Subjects completed the AX continuous performance task, which has been demonstrated to reliably measure specific cognitive control deficits in individuals with schizophrenia (10–12). In this performance task, the cue letter is presented for a 500-msec duration. Following a 3,500-msec delay, the probe letter is shown for a duration of 500 msec. Subjects are required to make a target response (using a right-index-finger button press) to the probe letter X only when it follows the cue letter A. All other stimuli require a nontarget response (using a right-middle-finger button press), including trials in which the letter X is preceded by any letter other than A (collectively referred to as B). Trials with target cue-probe pairings (e.g., AX) occur with high frequency (70%) and set up the tendency for the subject to make a target response to the probe letter X. The condition with the highest cognitive control demand is the BX cue-probe trial, in which subjects must overcome the tendency to make a target response to X.

Neuroimaging

Acquisition

Coplanar T1-weighted structural images were obtained prior to echoplanar imaging scans. Functional scans (T2-weighted echoplanar imaging: TR=2,000 msec, echo time=40 msec, flip angle=90°, field of view=22 cm) were acquired using a 1.5T GE scanner. Twenty-four contiguous 4.0-mm axial slices (with a 3.4-mm² in-plane resolution from 80 mm above to 16 mm below the anterior commissure-posterior commissure line) were also obtained.

Preprocessing

Preprocessing steps, implemented using Automated Image Registration software (http://bishopw.loni.ucla.edu/AIR), were as follows: 1) removal of linear tendencies and significant outliers in the time series, 2) spatial realignment, 3) normalization to the Montreal Neurological Institute (MNI) template through the use of a nonlinear warping algorithm, and 4) spatial smoothing through the use of a Gaussian 8-mm full-width half-maximum kernel. Two comparison subjects were excluded because of a >4-mm within-run movement. A multivariate analysis of variance (MANOVA) on the linear and angular movement parameters revealed no significant effect by group.

Statistical Analysis

Dorsolateral prefrontal cortex region-of-interest time series

We conducted a region-of-interest analysis with a functionally defined dorsolateral prefrontal cortex region of interest identified in a previous study (14). Trial-averaged blood-oxygen-level-dependent (BOLD) time series were generated for each subject and averaged by group for statistical comparison. For this and all functional neuroimaging analyses, only correct trials were assessed.

Whole brain analysis

In this exploratory voxel-wise analysis, conducted using Statistical Parametric Mapping-2 (http://www.fil.ion.ucl.ac.uk/spm), we performed a multiple regression, with covariates representing cue and probe events. In the first-level analysis, covariates were convolved with a canonical hemodynamic response function, using the temporal derivative to account for intersubject variability in BOLD signal time to peak (13, 15). In the second-level analysis, we conducted a random-effects comparison of the linear contrast between B and A cue trials between the two study groups. For between-group comparisons, nontask-related regions were excluded by imposing a mask of significant regions of activity from either group. Thresholding of all maps followed the procedure for determining cluster-level significance (corrected for multiple comparisons at p<0.05 family-wise error outlined in Friston et al. [16]).

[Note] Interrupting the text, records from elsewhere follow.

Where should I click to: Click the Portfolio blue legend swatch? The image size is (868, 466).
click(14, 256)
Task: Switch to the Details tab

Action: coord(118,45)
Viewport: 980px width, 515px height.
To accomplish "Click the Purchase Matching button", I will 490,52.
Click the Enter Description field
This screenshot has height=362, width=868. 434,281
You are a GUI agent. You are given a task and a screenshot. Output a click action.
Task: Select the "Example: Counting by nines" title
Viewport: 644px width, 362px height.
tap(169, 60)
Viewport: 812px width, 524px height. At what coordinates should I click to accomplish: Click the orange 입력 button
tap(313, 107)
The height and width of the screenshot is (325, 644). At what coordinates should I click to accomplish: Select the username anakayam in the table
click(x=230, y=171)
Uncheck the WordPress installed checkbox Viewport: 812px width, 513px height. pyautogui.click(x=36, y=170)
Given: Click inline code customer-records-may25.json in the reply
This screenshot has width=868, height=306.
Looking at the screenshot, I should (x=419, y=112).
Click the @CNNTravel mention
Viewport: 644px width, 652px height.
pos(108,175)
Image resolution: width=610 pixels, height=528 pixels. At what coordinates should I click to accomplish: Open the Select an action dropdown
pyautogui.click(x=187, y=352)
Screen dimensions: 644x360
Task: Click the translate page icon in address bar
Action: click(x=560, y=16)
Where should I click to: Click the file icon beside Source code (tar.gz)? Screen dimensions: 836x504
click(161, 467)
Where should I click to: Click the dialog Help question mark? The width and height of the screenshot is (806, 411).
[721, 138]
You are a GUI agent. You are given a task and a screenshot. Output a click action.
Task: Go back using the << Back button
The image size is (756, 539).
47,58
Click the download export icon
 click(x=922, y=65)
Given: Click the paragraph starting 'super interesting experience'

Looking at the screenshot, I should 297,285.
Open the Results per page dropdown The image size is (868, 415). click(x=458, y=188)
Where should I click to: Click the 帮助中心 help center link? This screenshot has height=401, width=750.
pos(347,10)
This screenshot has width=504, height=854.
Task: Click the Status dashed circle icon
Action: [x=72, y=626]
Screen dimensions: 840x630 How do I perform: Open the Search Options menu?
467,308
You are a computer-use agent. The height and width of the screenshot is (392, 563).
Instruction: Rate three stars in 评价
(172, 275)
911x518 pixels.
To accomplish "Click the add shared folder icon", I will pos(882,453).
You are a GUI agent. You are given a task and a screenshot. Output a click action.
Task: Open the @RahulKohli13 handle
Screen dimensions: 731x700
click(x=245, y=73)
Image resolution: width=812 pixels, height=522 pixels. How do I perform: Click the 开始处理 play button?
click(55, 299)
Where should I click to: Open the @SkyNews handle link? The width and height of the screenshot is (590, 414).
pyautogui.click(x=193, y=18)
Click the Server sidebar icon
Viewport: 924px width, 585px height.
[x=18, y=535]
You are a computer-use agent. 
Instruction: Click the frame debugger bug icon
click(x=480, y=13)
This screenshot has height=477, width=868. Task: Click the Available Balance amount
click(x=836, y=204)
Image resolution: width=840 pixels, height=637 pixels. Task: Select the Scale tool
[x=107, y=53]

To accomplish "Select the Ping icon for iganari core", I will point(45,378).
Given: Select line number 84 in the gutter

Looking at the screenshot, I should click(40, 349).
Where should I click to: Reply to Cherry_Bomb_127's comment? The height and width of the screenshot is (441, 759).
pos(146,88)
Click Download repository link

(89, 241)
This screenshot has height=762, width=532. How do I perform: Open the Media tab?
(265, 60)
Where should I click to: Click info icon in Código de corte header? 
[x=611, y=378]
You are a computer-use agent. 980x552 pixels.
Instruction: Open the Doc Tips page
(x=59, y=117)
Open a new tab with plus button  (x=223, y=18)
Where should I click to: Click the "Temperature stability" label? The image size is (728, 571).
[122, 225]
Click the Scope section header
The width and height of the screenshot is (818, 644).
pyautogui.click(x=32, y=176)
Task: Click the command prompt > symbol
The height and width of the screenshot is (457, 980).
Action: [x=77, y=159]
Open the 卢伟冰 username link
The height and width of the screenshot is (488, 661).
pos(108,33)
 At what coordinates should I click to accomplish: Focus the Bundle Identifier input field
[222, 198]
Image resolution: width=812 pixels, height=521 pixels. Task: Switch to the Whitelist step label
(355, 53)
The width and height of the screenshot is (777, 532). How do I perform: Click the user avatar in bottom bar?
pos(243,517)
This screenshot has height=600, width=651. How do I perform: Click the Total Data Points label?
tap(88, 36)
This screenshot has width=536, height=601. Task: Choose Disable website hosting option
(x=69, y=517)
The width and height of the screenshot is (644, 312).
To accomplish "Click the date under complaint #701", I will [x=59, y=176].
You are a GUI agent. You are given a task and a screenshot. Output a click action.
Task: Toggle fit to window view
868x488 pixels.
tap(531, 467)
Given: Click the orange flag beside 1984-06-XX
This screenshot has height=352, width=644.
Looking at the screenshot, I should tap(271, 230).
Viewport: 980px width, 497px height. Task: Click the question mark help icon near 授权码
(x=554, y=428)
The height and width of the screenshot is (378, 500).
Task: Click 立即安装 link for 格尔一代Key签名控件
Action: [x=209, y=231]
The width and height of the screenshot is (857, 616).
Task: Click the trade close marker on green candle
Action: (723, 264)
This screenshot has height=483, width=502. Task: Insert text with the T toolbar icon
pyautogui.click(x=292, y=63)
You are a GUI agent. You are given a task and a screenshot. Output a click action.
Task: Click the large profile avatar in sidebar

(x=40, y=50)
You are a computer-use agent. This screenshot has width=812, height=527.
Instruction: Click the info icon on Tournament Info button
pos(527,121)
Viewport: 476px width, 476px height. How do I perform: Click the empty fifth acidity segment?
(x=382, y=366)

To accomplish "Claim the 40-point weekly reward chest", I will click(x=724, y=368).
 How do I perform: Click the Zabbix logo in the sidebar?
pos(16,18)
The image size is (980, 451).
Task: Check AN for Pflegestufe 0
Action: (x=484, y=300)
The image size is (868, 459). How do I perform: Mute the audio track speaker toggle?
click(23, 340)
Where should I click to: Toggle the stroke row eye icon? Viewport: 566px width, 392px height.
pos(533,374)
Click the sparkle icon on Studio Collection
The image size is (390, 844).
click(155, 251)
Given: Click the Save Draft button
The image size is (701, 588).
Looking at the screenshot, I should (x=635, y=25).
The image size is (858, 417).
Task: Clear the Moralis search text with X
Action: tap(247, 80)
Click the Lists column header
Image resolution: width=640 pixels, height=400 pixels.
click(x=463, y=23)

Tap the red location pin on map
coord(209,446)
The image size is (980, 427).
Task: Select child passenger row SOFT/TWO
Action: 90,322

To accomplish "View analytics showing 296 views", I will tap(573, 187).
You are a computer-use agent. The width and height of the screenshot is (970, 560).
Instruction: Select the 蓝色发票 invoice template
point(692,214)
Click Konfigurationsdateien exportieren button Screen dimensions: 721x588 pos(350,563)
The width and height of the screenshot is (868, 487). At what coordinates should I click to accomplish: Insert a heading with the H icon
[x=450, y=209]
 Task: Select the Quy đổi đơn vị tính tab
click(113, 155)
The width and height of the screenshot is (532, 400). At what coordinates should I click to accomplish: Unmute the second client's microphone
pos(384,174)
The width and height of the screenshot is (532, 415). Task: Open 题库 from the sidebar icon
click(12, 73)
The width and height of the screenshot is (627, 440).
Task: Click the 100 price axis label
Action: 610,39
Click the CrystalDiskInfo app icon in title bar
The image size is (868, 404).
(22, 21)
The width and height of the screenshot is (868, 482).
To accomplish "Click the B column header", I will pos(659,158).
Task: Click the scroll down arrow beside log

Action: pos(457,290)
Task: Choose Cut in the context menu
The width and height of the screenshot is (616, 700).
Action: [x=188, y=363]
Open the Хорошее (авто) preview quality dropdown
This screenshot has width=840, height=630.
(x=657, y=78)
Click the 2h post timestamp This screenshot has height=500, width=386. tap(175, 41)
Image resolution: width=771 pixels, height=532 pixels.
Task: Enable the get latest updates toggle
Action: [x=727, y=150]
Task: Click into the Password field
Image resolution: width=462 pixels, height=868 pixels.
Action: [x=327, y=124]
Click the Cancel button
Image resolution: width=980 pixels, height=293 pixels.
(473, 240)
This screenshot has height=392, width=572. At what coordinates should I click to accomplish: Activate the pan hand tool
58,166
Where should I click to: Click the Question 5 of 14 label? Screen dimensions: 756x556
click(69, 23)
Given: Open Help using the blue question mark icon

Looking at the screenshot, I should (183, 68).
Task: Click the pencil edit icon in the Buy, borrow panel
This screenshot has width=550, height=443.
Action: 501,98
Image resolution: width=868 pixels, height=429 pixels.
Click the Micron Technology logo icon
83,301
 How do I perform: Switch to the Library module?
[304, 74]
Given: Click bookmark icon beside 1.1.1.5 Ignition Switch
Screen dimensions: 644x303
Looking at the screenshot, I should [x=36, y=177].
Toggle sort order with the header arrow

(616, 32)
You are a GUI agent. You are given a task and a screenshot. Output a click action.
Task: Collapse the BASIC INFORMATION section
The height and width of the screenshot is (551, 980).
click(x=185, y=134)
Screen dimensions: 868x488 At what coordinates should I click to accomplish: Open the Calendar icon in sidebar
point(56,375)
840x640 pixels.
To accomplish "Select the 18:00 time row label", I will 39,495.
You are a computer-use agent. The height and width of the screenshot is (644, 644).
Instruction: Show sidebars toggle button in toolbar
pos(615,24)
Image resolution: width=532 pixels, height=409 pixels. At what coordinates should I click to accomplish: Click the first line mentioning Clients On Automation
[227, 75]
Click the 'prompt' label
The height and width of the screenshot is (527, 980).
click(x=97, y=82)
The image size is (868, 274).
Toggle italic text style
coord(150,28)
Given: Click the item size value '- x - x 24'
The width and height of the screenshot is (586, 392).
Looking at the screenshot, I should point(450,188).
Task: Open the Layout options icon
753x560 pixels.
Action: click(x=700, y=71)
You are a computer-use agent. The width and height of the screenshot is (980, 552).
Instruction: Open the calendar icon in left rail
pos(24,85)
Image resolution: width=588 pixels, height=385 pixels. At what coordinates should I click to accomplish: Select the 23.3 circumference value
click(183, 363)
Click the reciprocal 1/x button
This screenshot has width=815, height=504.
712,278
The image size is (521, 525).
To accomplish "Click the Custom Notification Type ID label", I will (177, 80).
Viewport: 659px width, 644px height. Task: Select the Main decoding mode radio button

Dorsolateral prefrontal cortex-correlated brain network activity

We measured functional connectivity of the dorsolateral prefrontal cortex using the beta series correlation method (17). Hemodynamic response function-convolved trial-specific covariates modeled activity during the component stages of each individual trial in order to generate beta series. Voxel-wise bivariate Pearson’s correlations between a “seed” region (i.e., dorsolateral prefrontal cortex) and all other brain regions were computed for a task component and condition of interest (e.g., B cue). Between-group random-effects analysis was then conducted for group-averaged correlations. The same procedure used for determining univariate whole brain analysis was also used to determine statistically significant activity. All correlation analyses were conducted using Statistical Parametric Mapping-2, with Matlab (MathWorks, Natick, Mass.) scripts specifically designed for the present study.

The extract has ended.